Санкт-Петербург, 3 января 1850 года
«Ни один месяц в году не богат так удовольствиями, как шумный, веселый Январь. Неистощимый весельчак — он успевает побывать на всех городских прогулках и загородных пикниках; ненасытный гастроном — он беспрестанно дает завтраки, обеды, ужины, изобретает лакомства и пенит шампанское; неутомимый танцор — он всякий день шаркает в кадрили и носится в польке; любопытный шалун — он каждую ночь толкается в маскарадах, шутит с интригующими его масками и рассыпает из-под домино остроты и любезности…»
Январь в семействе Триярских ознаменовался темной слезливой суетой.
Начало ей было положено еще в канун Рождества: антихрист Маринелли ворвался в мирное жилище, обманул слуг, поднялся в залу и захватил Левушку. При этом слуги хлопали ушами, Папенька глядел двенадцатый сон, а Варенька была в беспамятстве. Потом, правда, оказалось, что как раз когда Маринелли уносил Левушку, она поднялась сомнамбулою, но, не сделав и двух шагов, упала. Маринелли сбежал с Левушкою вниз, юркнул в экипаж и унесся в снежном мраке.

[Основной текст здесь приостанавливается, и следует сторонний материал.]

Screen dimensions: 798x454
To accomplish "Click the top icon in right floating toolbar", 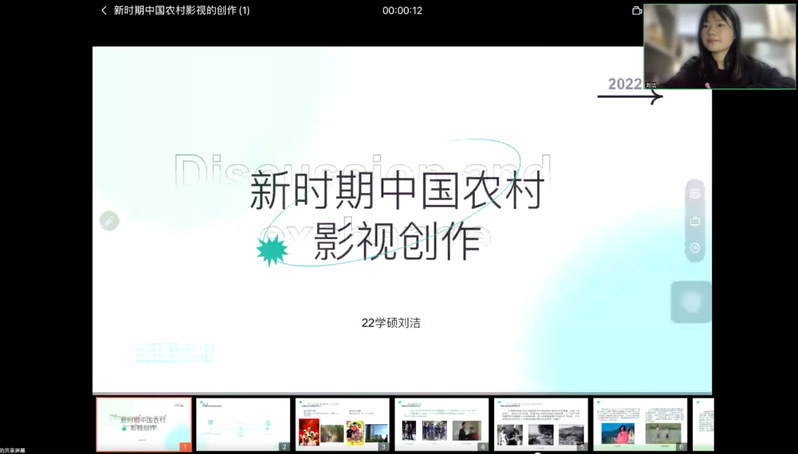I will (695, 193).
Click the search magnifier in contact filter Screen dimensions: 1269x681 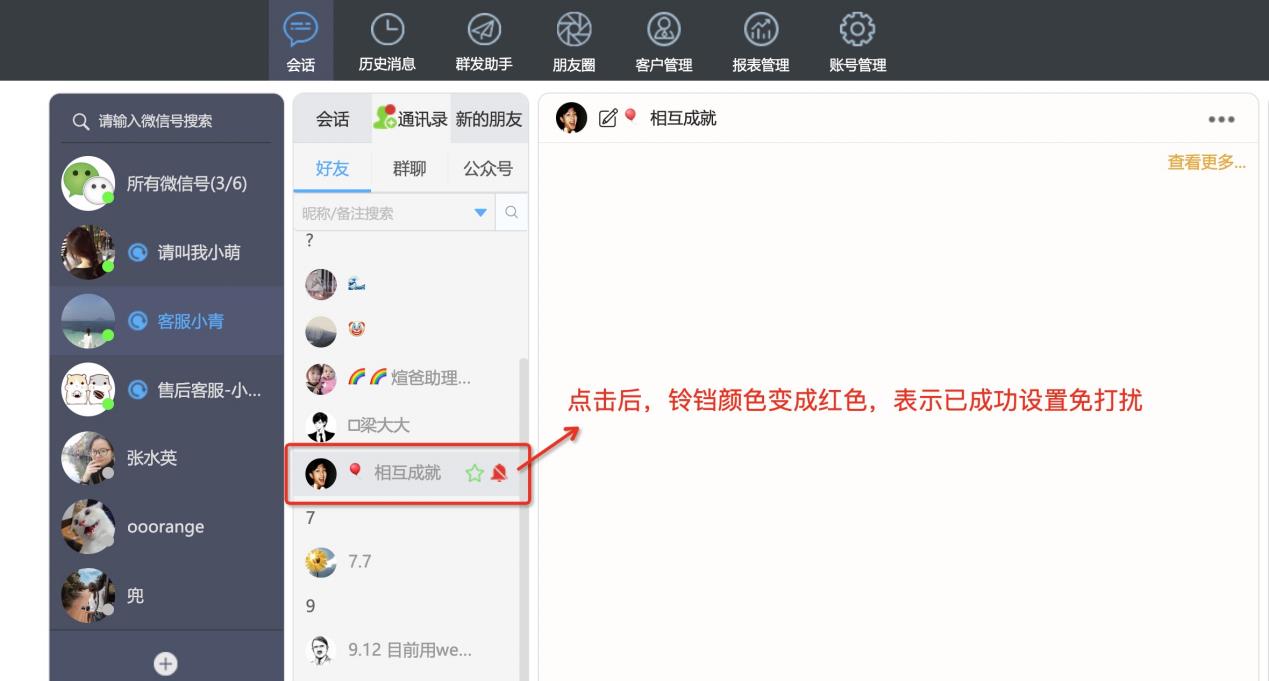(x=511, y=212)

Рождество прошло в трауре. Слуги рвали на себе волосы и падали в ноги. Папенька, до этого не всегда замечавший присутствие Левушки, сделался бледен и переворачивал дом в поисках пистолетов. Дети тенями жались по углам. Очнулась наверху Варенька и слабо спросила, что такое стряслось. Обморок.

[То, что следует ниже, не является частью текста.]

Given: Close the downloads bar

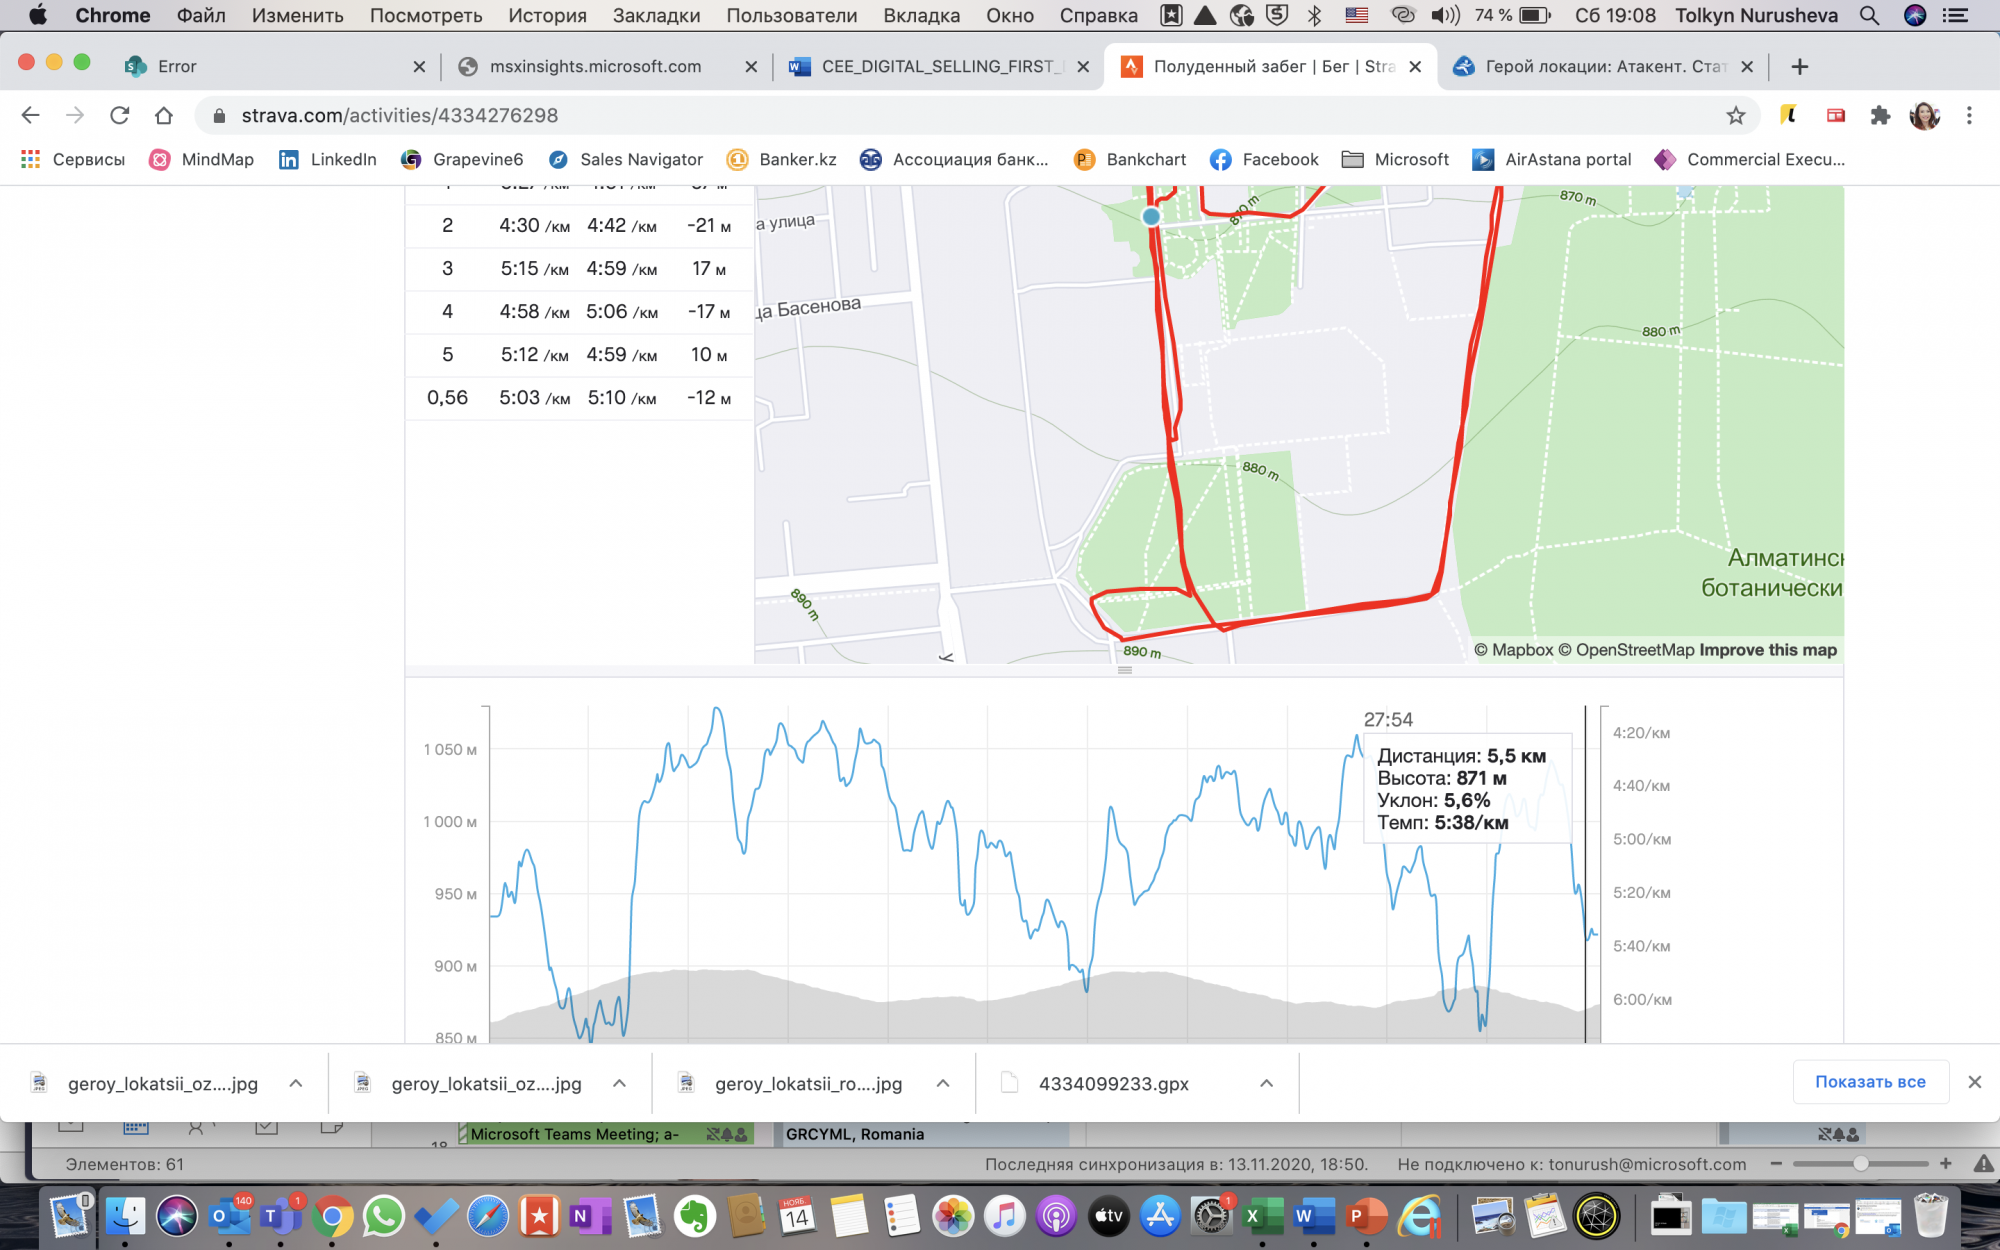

Среди этих мельканий лишь одна фигура располагалась недвижно, за столом, и осмысленными глотками допивала чай с лимоном. Почти ничего не говоря, одними взглядами из-за чашечки, Маменька упорядочивала хаос. Дети были успокоены и посланы спать. Прислуга — вразумлена двумя-тремя либеральными тумаками и тоже отослана прочь. Папенька, который, наконец, отыскал свои пистолеты, был подозван поближе для беседы, по завершении которой швырнул на пол футляр с пистолетами и вышел. Маменька подобрала футляр, неодобрительно осмотрела огнестрельные орудия и отнесла в другую комнату перепрятывать. Хотя из пистолетов не было произведено ни одного выстрела, само их присутствие в доме всегда беспокоило Маменьку.

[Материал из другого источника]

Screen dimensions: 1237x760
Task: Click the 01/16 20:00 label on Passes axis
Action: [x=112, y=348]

Наконец она поднялась к Вареньке. И вовремя — Варенька уже стояла одетой; собралась прыгать в ночь и нестись неизвестно куда. Увидев такое несвоевременное воскрешение дочери, Маменька замотала головой. Растратив всю свою риторику внизу в зале, она произносила одни только императивы; Варенька тяжело, с хрипом, дышала. Кончилось тем, что мать и дочь рухнули друг на друга и разрыдались на два голоса. Они неистово обнимались, вытирали друг другу слезы, убеждали и гладили по спине. Варенька капитулировала, дала себя освободить от одежд и уложить снова в постель. «Косточки, одни косточки на тебе остались», — шептала Маменька, подталкивая Вареньку под одеяло. Варенька всхлипывала и поджимала под себя тонкие ледяные ноги. «Обещаешь?» — повторила Маменька. Из-под одеяла утвердительно всхлипнули.
Успокоившись, Маменька добралась до столовой. Под потолком колыхались гирлянды, горько пахла елка. Маменька опустилась в кресло и стала смотреть на нее. Поднялась, вышла; вернулась со свертками. Принялась подкладывать под елку подарки, не исключая и деревянной лошадки — для Левушки…
Утром снова явилась Анна Вильгельмовна, неся на крыльях новости из крепости. Петрашевцев отправляли; родню не пускали, но ближе к обеду в сердцах крепостного начальства наметилась оттепель.
Поблагодарив со слезой Анну Вильгельмовну, Триярские стали решать, кто поедет проститься. После дебатов снарядили родителей, сына Федюшу, который был следующим после Николеньки отпрыском мужского пола и пылким сердцем, и упрямую Вареньку. В крепости семейство сначала обдали холодом, но Анна Вильгельмовна отправилась с Варенькой прямо к коменданту; дуэтом они растопили старика. Триярских проводили в нижний этаж комендантского дома, потомили для порядка, а затем втолкнули Николеньку — уже в дорожном полушубке. Следом вошел часовой, зевнул и стал наблюдать.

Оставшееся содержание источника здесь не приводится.